Les Iraniens utilisent de plus en plus les services d'internet par satellite comme Starlink pour contourner les restrictions internet imposées par le gouvernement, en particulier pendant les périodes de quasi-fermeture totale. Ces fermetures, souvent mises en œuvre en période de troubles politiques, visent à limiter la circulation de l'information et à réprimer la dissidence. Cependant, l'accessibilité croissante de l'internet par satellite offre une solution potentielle aux citoyens qui cherchent un accès non censuré à l'internet mondial.

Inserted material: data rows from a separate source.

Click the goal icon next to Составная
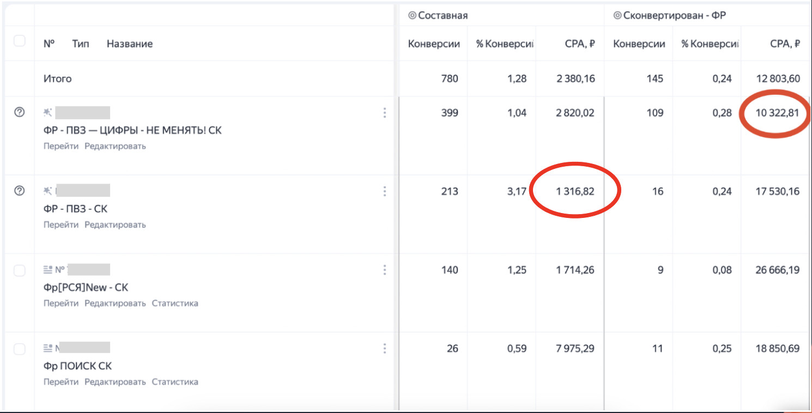The image size is (812, 413). coord(412,15)
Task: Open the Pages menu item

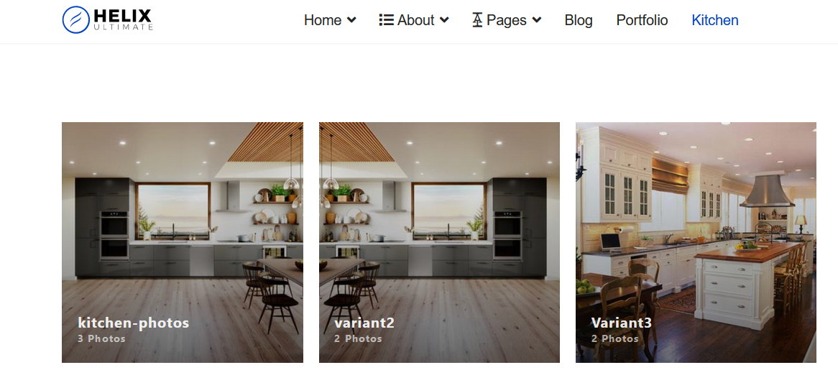Action: [x=507, y=20]
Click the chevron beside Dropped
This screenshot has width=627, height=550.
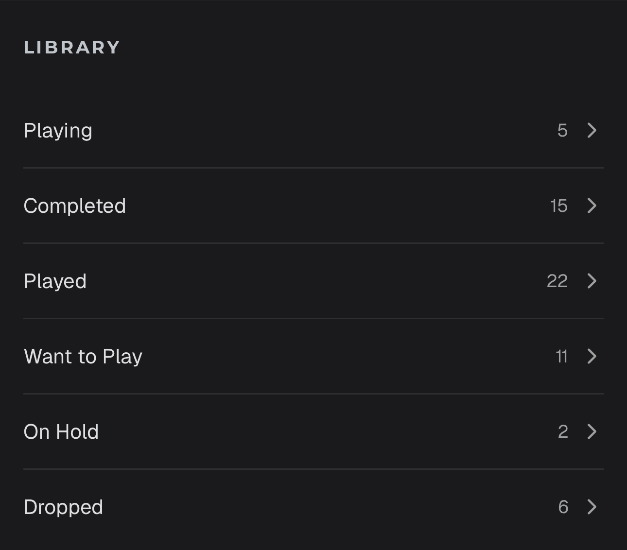click(x=592, y=507)
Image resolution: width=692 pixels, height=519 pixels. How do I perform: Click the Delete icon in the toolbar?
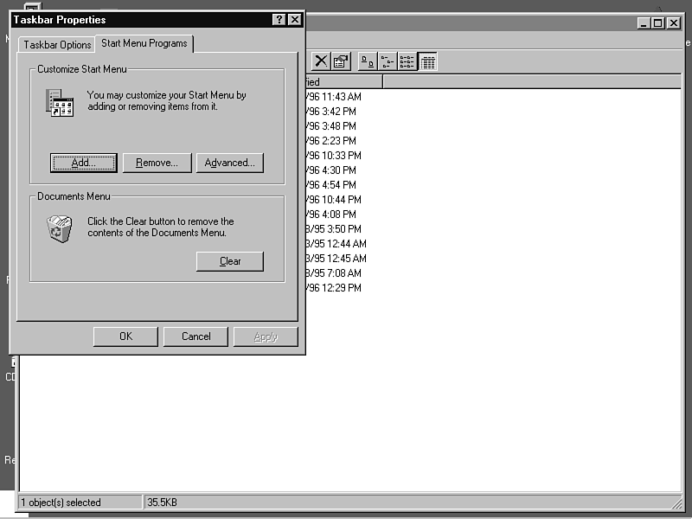pyautogui.click(x=321, y=61)
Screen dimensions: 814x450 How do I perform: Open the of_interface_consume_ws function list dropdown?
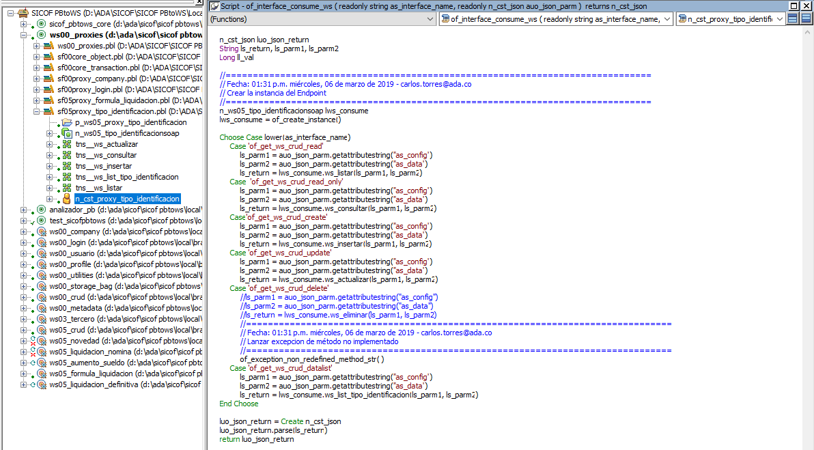coord(667,19)
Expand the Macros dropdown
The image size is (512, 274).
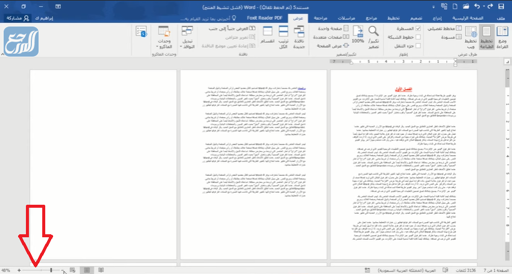point(164,45)
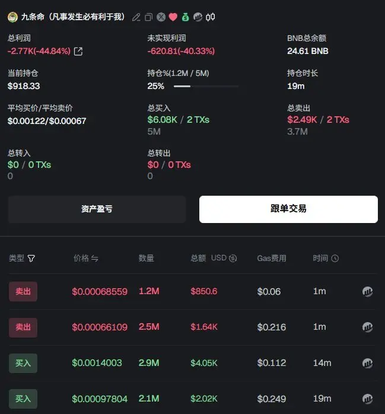
Task: Open the 类型 filter funnel icon
Action: click(x=31, y=258)
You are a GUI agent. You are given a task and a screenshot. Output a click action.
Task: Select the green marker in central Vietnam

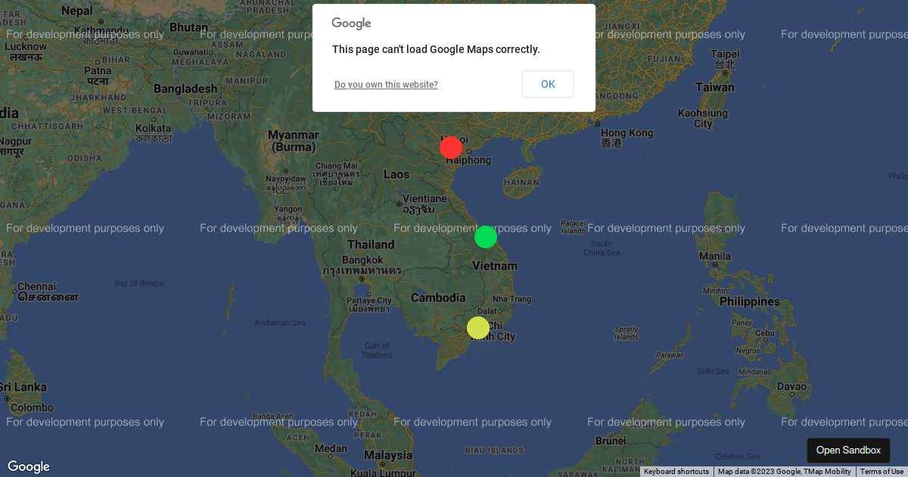coord(486,237)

Le gouvernement iranien exerce depuis longtemps un contrôle strict sur l'accès à l'internet, filtrant les sites web et les plateformes de médias sociaux jugés critiques à l'égard du régime ou perçus comme des menaces à la sécurité nationale. Ce contrôle s'est intensifié ces dernières années, les autorités mettant en œuvre des méthodes de plus en plus sophistiquées pour bloquer l'accès à l'information. Selon un rapport de Freedom House, le score de liberté de l'internet en Iran reste constamment bas, ce qui reflète la censure omniprésente du gouvernement et ses pratiques de surveillance.

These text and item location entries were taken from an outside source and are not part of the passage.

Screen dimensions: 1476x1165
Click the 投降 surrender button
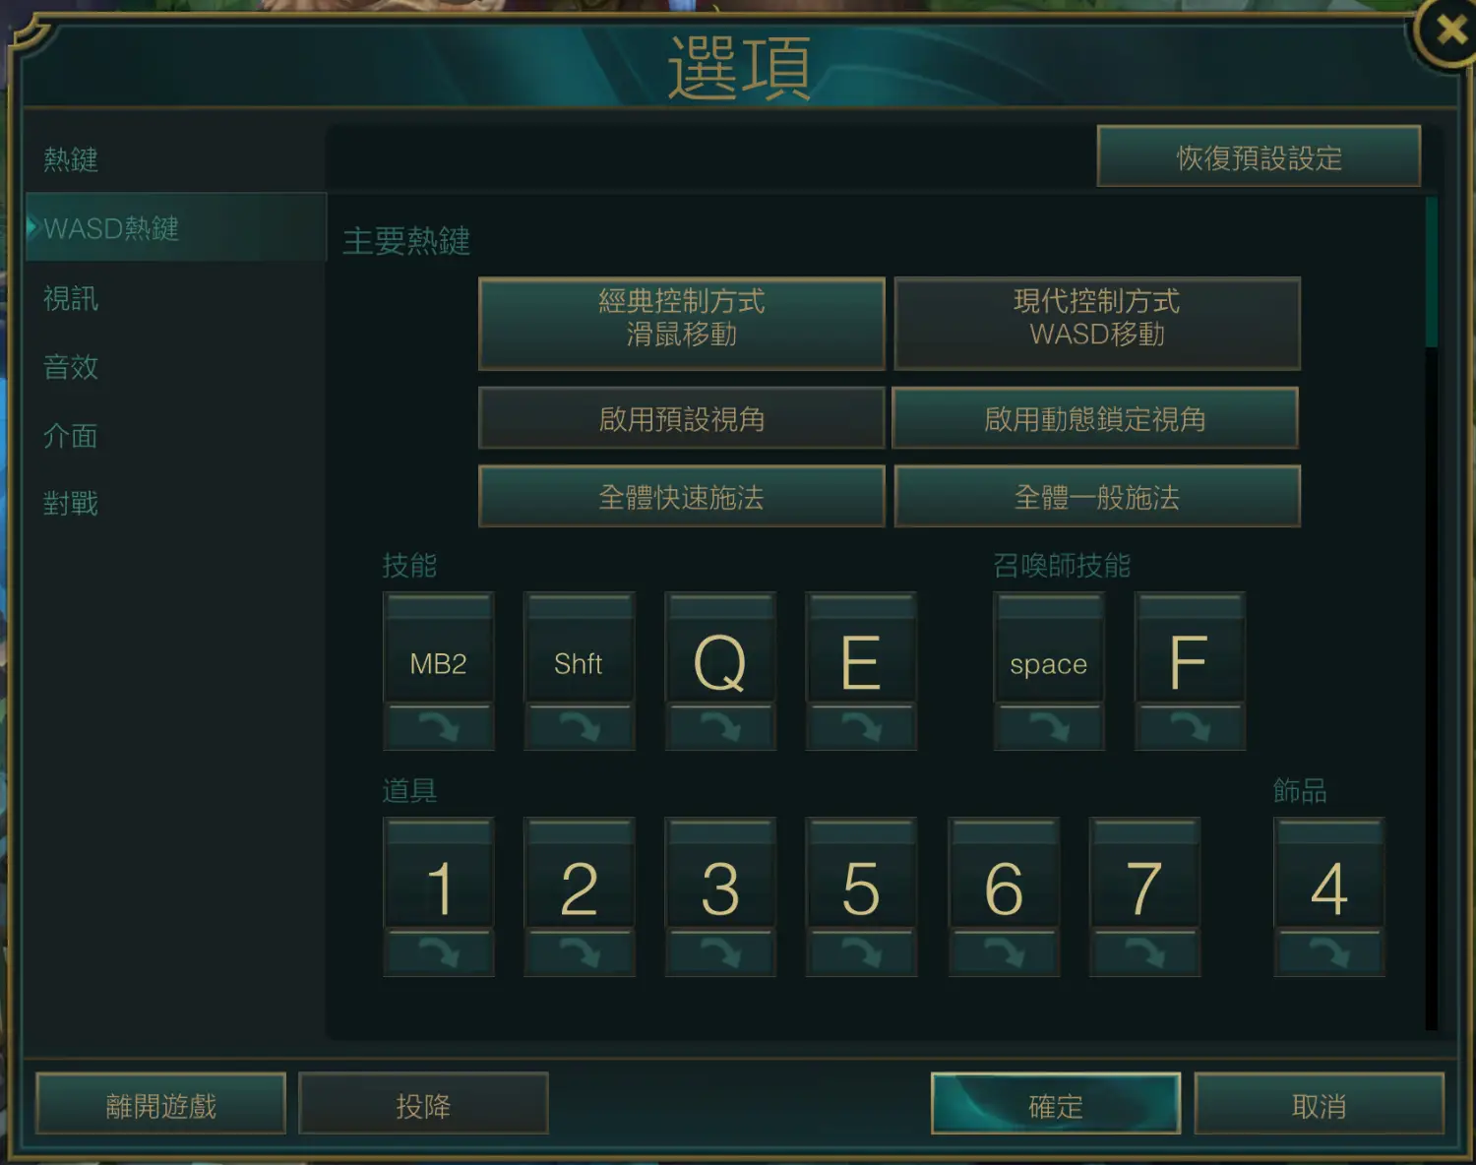coord(423,1104)
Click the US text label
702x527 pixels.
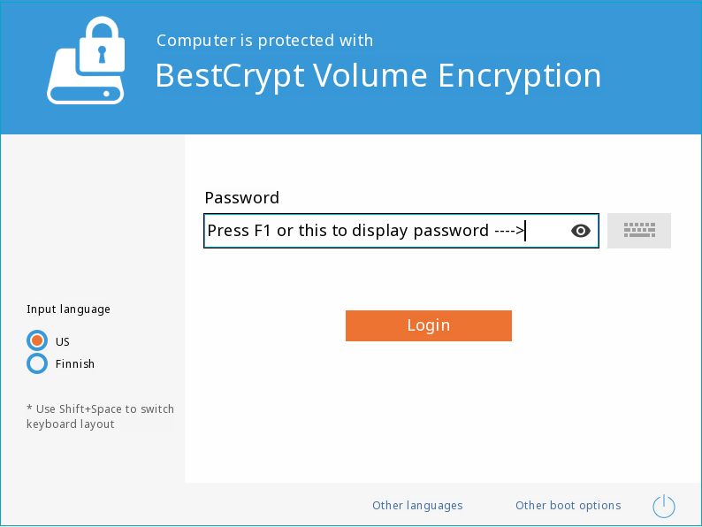[62, 341]

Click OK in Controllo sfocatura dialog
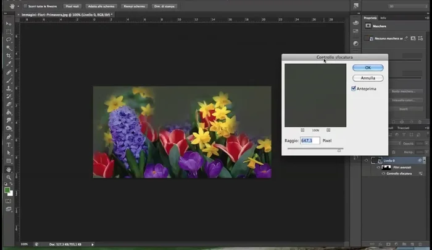(x=368, y=67)
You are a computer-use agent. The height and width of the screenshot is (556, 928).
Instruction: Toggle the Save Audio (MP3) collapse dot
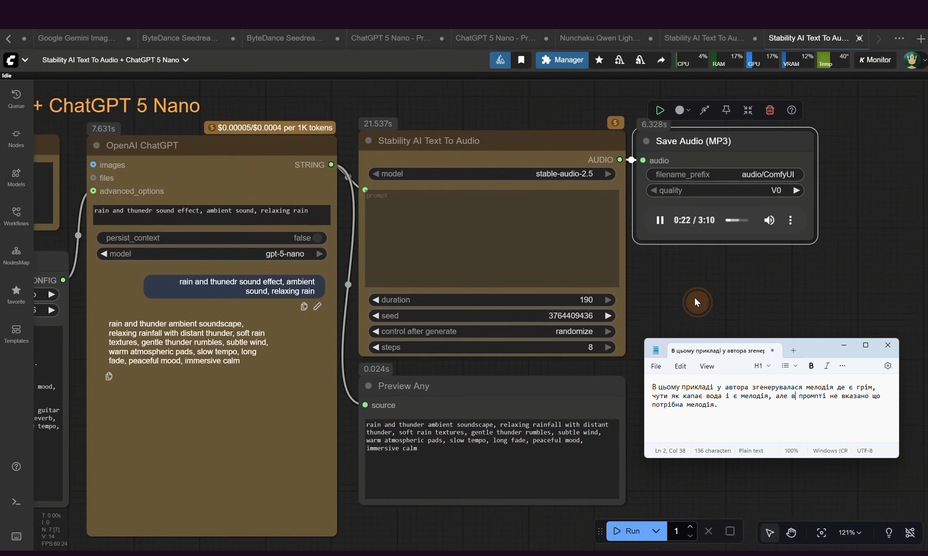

Bien que le nombre exact d'Iraniens utilisant Starlink soit difficile à déterminer en raison de la nature clandestine de son utilisation, des preuves anecdotiques suggèrent une tendance croissante. Les utilisateurs s'appuient souvent sur des réseaux privés virtuels (VPN) en conjonction avec l'internet par satellite pour masquer davantage leur activité en ligne et contourner les pare-feu gouvernementaux. L'utilisation de VPN, bien que techniquement illégale en Iran, est répandue parmi ceux qui recherchent un accès illimité à l'internet.
"Le gouvernement essaie constamment de bloquer l'accès, mais les gens trouvent des moyens de le contourner", a déclaré un militant des droits numériques basé en dehors de l'Iran, qui a requis l'anonymat pour des raisons de sécurité. "L'internet par satellite offre une bouée de sauvetage essentielle à ceux qui cherchent à accéder à l'information et à communiquer librement."
Le gouvernement iranien a condamné l'utilisation des services d'internet par satellite, les considérant comme une forme d'ingérence étrangère. Les responsables ont mis en garde les citoyens contre l'utilisation de ces services, menaçant de répercussions juridiques ceux qui seraient reconnus coupables de violation. Cependant, ces avertissements n'ont guère dissuadé ceux qui sont déterminés à accéder à des informations non censurées.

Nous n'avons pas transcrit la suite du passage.